## [Text segment]
>>>>>
Section 22A of the Air Quality Act has also been amended. This section is, in some respects, similar to section 24G of NEMA, but it applies in relation to, among other things, conducting listed activities under the Air Quality Act without an atmospheric emission licence.

In deciding whether or not to apply for rectification, careful consideration should always be given to risks associated with doing so. The relevant risks include the fact that, upon application, the applicant may be directed to immediately cease the activity pending a decision on the application submitted in terms of section 24G, except if there are reasonable grounds to believe the cessation will result in serious harm to the environment. The ‘no serious harm to the environment’ exception does not apply to section 22A of the Air Quality Act. The rectification application may also attract significant administrative fines of up to ZAR 10 million.

  • The duty of care under section 28 of NEMA

Section 28 of NEMA deals with the general duty of care in the context of significant pollution or degradation of the environment. This section imposes an obligation on ‘every person who causes, has caused or may cause significant pollution or degradation of the environment, to take reasonable measures to prevent such pollution or degradation from occurring, continuing or recurring or, in so far as such harm to the environment is authorised by law or cannot be reasonably avoided or stopped, to minimise and rectify such pollution or degradation of the environment’.

The relevant amendment under NEMLAA has now extended the scope of who may issue directives in terms of section 28 of NEMA to include a municipal manager of a municipality instead of only director-generals and provincial heads of departments.

  • Effect of appeal on a directive

 Prior to the amendments if a directive was issued under NEMA or any specific environmental management Act, and if that decision to issue the directive was taken on appeal to the Minister or Member of the Executive Council, as appropriate, the appeal automatically suspended the directive in terms of section 43(7) of NEMA.

NEMLAA 2022 turns this around and, while an appeal still suspends an environmental authorisation, exemption or any other decision under NEMA or any other specific environmental management Act, directives and other administrative enforcement notices issued in terms of NEMA, or any other specific environmental management Act, will no longer be suspended automatically. 

Instead, an application will need to be made and good cause shown for the directive or other administrative enforcement notice to be suspended pending the outcome of the appeal.  In the interim, the directive would need to be observed barring a court order being obtained to set it aside.

  • New approach to the regulation of residue stockpiles and deposits

The handling of residual stockpiles and deposits will be excluded from the definition of waste in the Waste Act. The practical effect of this will mean that the establishment and operation of residual stockpiles and deposits will no longer necessitate a waste management licence. Instead, the regulation of residual stockpiles and deposits will be governed by NEMA when the relevant provisions and related listed activities are brought to force. The date of commencement is linked to the decision of the Constitutional Court judgement in South African Iron and Steel Institute and Others v Speaker of the National Assembly and Others, which we discuss here.
<<<<<
## [Source data]
>>>>>
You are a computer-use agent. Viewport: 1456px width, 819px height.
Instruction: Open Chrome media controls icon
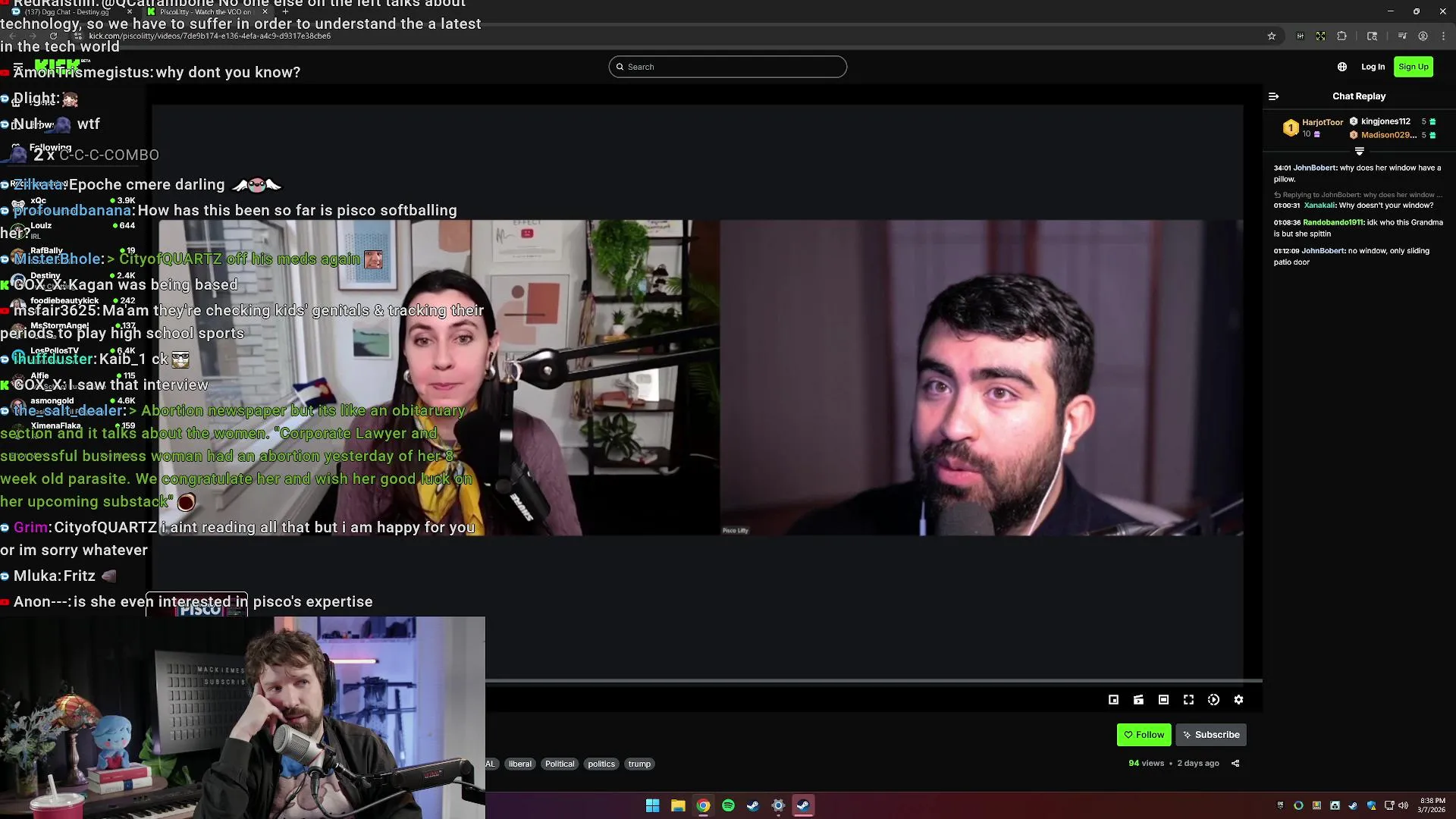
<<<<<
## [Exercise]
Copy word for word the part of the passage on environmental law amendments that opens with the words containing "Section 28 of NEMA deals" and closes with "heads of departments.". This data has nothing to do with the passage on environmental law amendments.

## [Answer]
Section 28 of NEMA deals with the general duty of care in the context of significant pollution or degradation of the environment. This section imposes an obligation on ‘every person who causes, has caused or may cause significant pollution or degradation of the environment, to take reasonable measures to prevent such pollution or degradation from occurring, continuing or recurring or, in so far as such harm to the environment is authorised by law or cannot be reasonably avoided or stopped, to minimise and rectify such pollution or degradation of the environment’.

The relevant amendment under NEMLAA has now extended the scope of who may issue directives in terms of section 28 of NEMA to include a municipal manager of a municipality instead of only director-generals and provincial heads of departments.